Developmental Core (B) : Mentor Program Leadership

Mentor Program Leadership

Deborah Jones Weiss, PhD
Dr. Jones is Professor of Psychiatry and Behavioral Sciences. Since 1985, Dr. Jones has provided clinical services to individuals living with HIV. She began conducting research on factors associated with optimal health outcomes among HIV-infected women and men in 1994. She has extensive experience in the conduct of clinical trials in HIV infected women, men, and couples. She is recognized for her work in adherence to HIV treatment, reduction of sexual risk, and HIV in sub-Saharan African settings. She is the Principal Investigator (P.I.) of NIH funded studies in Zambia, South Africa and Argentina, as well as at the University of Miami.

Maria L Alcaide, MD
Dr.
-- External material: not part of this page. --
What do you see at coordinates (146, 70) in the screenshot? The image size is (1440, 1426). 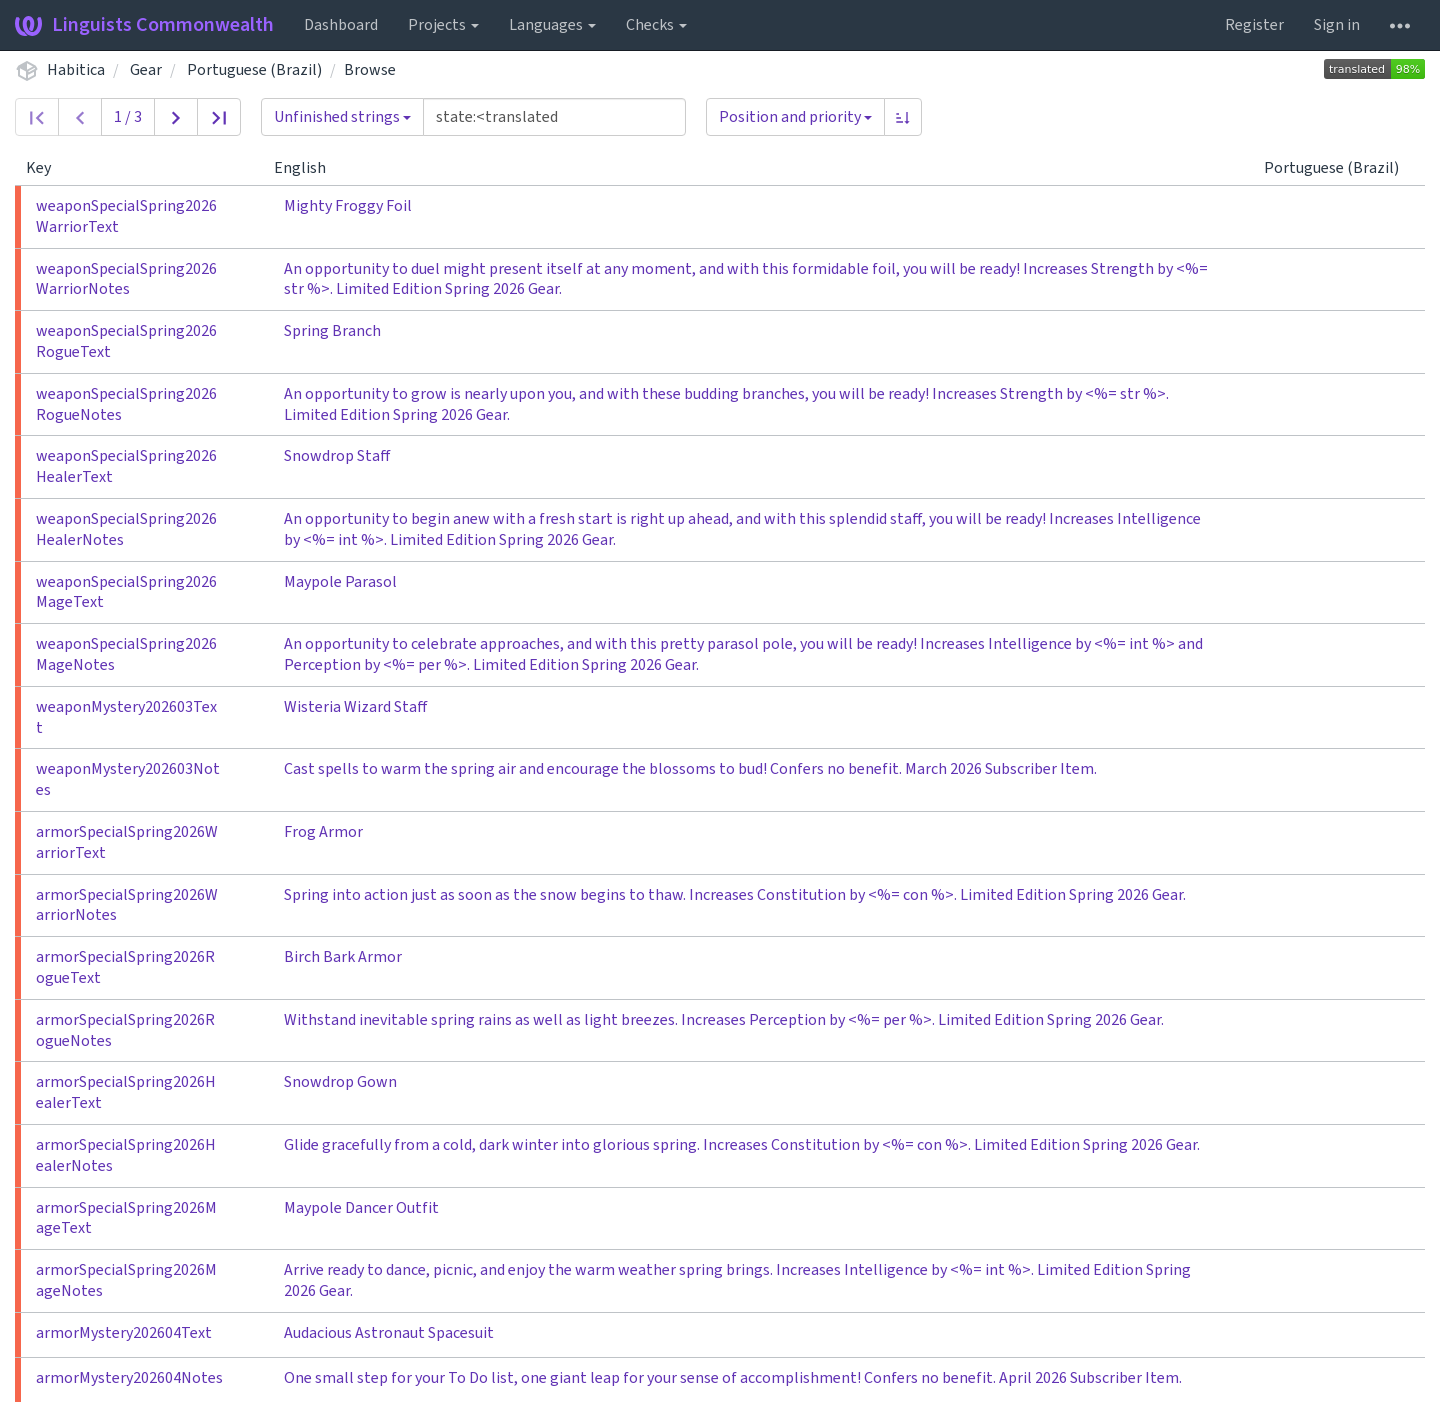 I see `Gear` at bounding box center [146, 70].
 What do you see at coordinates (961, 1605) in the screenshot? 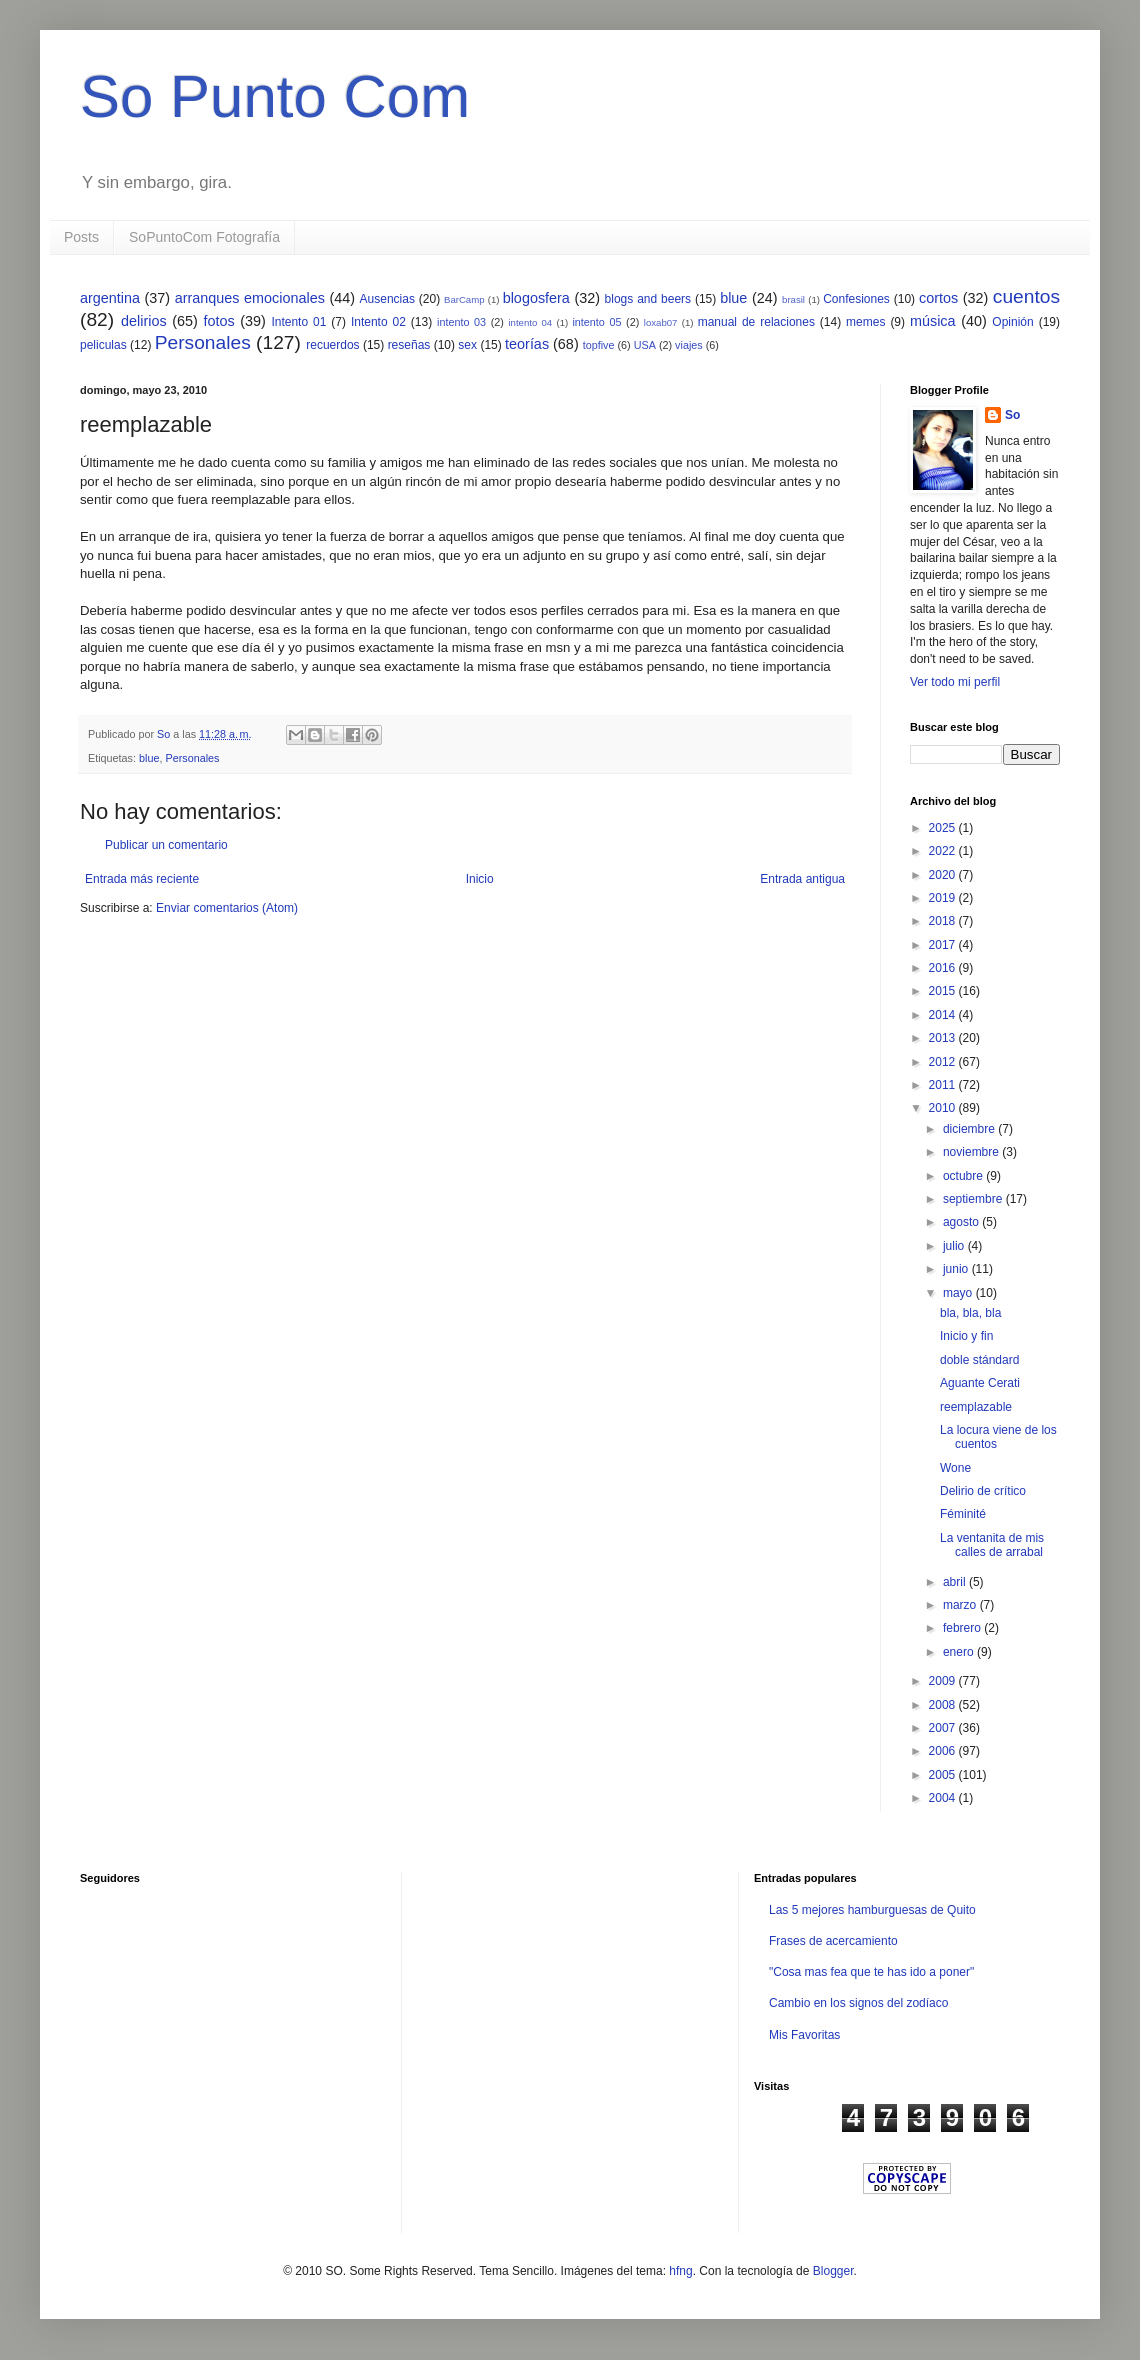
I see `marzo` at bounding box center [961, 1605].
Alcaide is an Infectious Diseases specialist, Associate Professor of Clinical Medicine at the University of Miami, Miller School of Medicine. Her research interest is in the field of HIV and women. She is the recipient of a NIH K23 Award and a CFAR developmental award to study vaginal practices and bacterial vaginosis in the HIV infected female population in Zambia and in Miami. She has also completed a CFAR developmental award with focus on immune activation in aging women. She is actively involved in the Miami CFAR developmental core, the Miami CFAR HIV and women program, and the Miami Women Interagency HIV Study (WIHS).
Dr. Alcaide’s goal is to enhance peer mentoring at the Miami CFAR with the goal of fostering junior investigators’ ability to identify their mentoring skills and develop a peer support network.

Ronald C. Desrosiers, PhD
Dr. Desrosiers served as director of a research institute at Harvard Medical School for 12 years prior to his arrival at the University of Miami Miller School of Medicine in 2013. Dr. Desrosiers serves as Director of Research Faculty Development and Professor in the Department of Pathology here at the Miller School of Medicine. Dr. Desrosiers was the leader of the team that discovered the simian immunodeficiency virus in 1984 and was senior author of its publication in Science in 1985. Since that time, he has made numerous seminal contributions using the SIV/macaque model to better understand the mechanisms by which HIV-1 and SIV cause disease and for vaccine development efforts. In 1990, he described the first-ever infectious, pathogenic molecular clone of this group of viruses and to this day it remains the clone of choice for controlled experiments in monkeys. Its 10,279 base-pair sequence can be manipulated in any way such that the effects on viral tropism, replicative capacity, immune avoidance, and disease propensity can be examined. Dr. Desrosiers has used this system to better understand the relative importance and functional contribution of the so-called nonessential genes and to better understand the evolution of antigenic escape variants. He has shown that live attenuated SIV deletion mutants can serve effectively as vaccines. To this day, live attenuated SIV remains the gold standard for vaccine protection against SIV in monkeys to which all other vaccine approaches are compared. This work provides hope that a vaccine against HIV will be possible. While he has previously tried a number of novel vaccine concepts using the SIV/macaque model, he is currently focused on two approaches: use of AAV vector to deliver antibodies with potent, broad neutralizing activity and the use of recombinant persistent herpesviruses as vaccine vectors. He is the discoverer of the KSHV-related gamma-2 herpesvirus of rhesus monkeys called rhesus monkey rhadinovirus that is being used for the latter efforts. He has been a strong advocate for basic and discovery research in the world’s AIDS vaccine efforts.